**TO BE DONE**
Gather every line of the entries below that contains the word "what", and copy each one out. Case counts.

**PROVIDED MATERIAL**
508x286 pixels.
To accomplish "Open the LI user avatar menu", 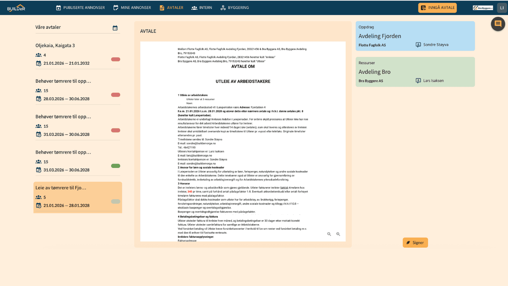I will pyautogui.click(x=502, y=8).
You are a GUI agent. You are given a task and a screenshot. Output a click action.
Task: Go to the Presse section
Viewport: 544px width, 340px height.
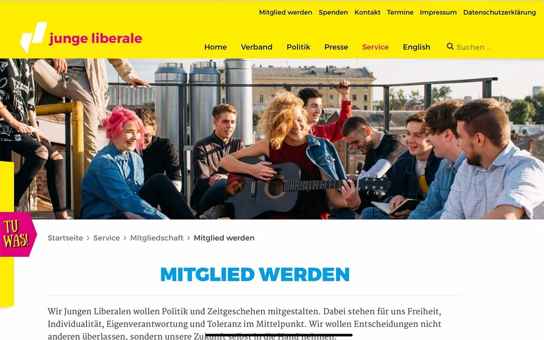point(336,47)
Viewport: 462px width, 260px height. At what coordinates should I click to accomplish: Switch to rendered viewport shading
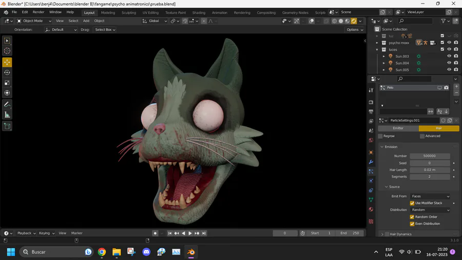pyautogui.click(x=354, y=21)
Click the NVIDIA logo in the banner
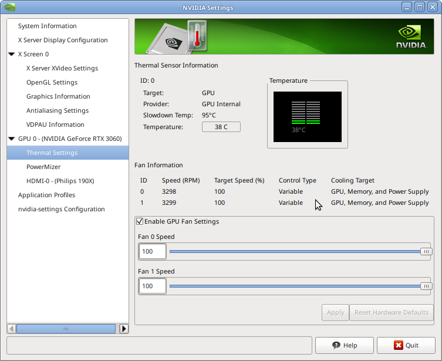442x361 pixels. click(x=410, y=37)
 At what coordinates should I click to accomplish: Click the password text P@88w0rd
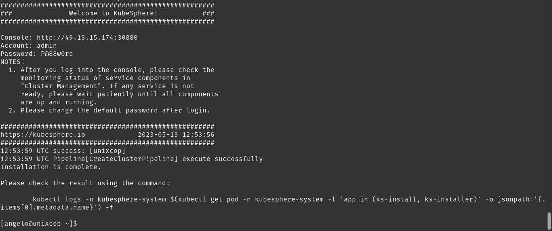pos(57,54)
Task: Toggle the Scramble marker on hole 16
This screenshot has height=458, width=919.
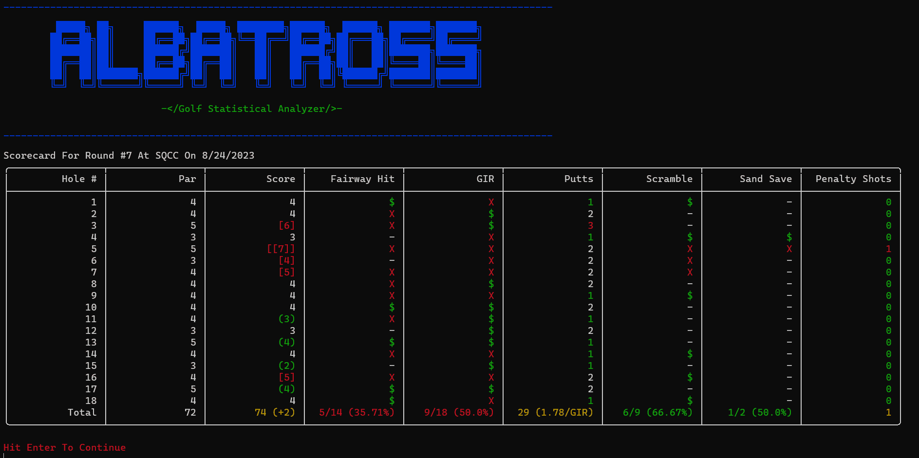Action: (x=690, y=377)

**RESPONSE TO THIS TASK**
Viewport: 462px width, 260px height. At what coordinates should I click to accomplish: Switch to rendered viewport shading
 At what coordinates should I click to accomplish: Click the password text P@88w0rd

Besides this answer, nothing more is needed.